De acordo com a Lei de Devida Diligência da Cadeia de Suprimentos, as empresas alemãs são obrigadas a realizar uma análise de risco para identificar possíveis violações de direitos humanos em seus fornecedores diretos e indiretos. Kaja Blumtritt, assessora jurídica e política da ClientEarth, ressalta que a negligência desses conglomerados em abordar os riscos ligados à soja brasileira fere diretamente a legislação vigente.

Supermercados alemães, como Aldi, Lidl e Edeka, também são alvo de preocupações, uma vez que a comercialização de carne proveniente de produtores que não aderem a práticas de sustentabilidade pode deixá-los em posição de risco legal e reputacional.

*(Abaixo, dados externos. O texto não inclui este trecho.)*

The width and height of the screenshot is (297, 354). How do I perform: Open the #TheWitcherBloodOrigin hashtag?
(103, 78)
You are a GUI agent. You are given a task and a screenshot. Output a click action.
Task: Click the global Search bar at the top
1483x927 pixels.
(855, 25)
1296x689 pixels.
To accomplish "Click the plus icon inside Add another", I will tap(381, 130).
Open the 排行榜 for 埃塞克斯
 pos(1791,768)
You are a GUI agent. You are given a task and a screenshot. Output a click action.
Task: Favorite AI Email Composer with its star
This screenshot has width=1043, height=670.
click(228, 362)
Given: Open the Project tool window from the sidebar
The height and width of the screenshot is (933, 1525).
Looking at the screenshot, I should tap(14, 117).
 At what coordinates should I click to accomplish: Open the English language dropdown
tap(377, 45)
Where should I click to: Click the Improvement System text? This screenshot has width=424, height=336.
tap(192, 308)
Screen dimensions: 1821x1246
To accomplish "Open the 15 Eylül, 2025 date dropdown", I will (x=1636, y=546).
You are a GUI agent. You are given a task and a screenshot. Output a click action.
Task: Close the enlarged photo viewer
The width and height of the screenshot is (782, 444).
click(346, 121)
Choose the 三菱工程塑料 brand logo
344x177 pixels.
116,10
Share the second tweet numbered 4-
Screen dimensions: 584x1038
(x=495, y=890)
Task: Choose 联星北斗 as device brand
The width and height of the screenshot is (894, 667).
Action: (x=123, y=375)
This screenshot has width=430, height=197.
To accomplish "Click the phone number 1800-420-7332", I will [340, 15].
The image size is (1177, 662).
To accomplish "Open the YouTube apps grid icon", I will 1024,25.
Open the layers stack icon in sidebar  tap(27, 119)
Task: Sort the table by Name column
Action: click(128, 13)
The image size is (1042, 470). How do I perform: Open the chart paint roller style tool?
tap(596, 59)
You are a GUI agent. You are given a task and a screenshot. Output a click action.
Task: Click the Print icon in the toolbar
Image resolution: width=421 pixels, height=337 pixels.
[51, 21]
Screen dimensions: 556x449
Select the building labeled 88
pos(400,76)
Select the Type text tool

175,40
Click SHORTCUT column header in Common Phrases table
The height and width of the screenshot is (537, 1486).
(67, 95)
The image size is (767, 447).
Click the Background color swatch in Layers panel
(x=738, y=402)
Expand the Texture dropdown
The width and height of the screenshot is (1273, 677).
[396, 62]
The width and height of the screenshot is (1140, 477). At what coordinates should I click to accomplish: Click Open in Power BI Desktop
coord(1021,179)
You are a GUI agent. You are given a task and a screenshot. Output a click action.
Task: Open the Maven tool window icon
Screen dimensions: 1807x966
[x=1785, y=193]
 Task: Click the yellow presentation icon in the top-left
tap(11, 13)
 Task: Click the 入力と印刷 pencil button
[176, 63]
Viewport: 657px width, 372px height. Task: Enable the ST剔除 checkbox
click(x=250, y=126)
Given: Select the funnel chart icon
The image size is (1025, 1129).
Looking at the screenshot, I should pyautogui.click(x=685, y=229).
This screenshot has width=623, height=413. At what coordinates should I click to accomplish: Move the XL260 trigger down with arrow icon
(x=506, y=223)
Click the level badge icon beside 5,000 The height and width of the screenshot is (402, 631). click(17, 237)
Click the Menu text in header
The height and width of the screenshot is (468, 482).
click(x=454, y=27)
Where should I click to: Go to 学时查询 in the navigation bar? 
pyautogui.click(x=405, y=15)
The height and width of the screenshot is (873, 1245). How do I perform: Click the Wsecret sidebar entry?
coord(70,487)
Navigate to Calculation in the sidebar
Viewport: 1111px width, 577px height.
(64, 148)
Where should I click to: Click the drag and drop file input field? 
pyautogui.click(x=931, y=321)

Para Alex Wijeratna, diretor sênior da Mighty Earth, a destruição do Cerrado e o impacto negativo na vida das comunidades indígenas exigem uma resposta urgente das autoridades alemãs. “O Cerrado desaparece a um ritmo três vezes mais acelerado do que a Amazônia, e essa expansão desenfreada é liderada pela Bunge e apoiada pelas gigantes de carne alemãs. A BAFA deve intervir e garantir que a legislação seja respeitada.”

Impacto da produção de soja no Cerrado

Os resultados do novo relatório ressaltam o papel central do Cerrado como um dos principais fornecedores de soja para a produção de carne alemã. Estudo do Mapbiomas de 2023 mostra que 48% da soja produzida no Brasil provém do Cerrado, o que tem contribuído significativamente para o desmatamento, intensificando mudanças climáticas que afetam não apenas o Cerrado, mas a capacidade de produção de soja e outros alimentos em todo o mundo.

A declaração do Instituto Sociedade, População e Natureza (ISPN), parceira no relatório, reforça a gravidade da situação: “A expansão da soja no Cerrado da forma como tem ocorrido é bastante preocupante, pois sacrifica a natureza, a biodiversidade e as populações locais para atender as demandas de mercado do Norte Global. Para que o Cerrado e suas populações sejam realmente protegidos, todos os produtores e indústrias precisam aderir e se comprometer com as devidas diligências, não apenas algumas empresas.”

As ONGs esperam que a pressão exercida sobre a BAFA leve a uma investigação que responsabilize as empresas por falhas na devida diligência em suas cadeias de suprimento. Também se espera que a fiscalização sobre os impactos globais de suas operações se torne mais rigorosa, gerando adequação dos produtores de soja do Cerrado e a redução da abertura de novas áreas, reduzindo o ritmo do desmatamento.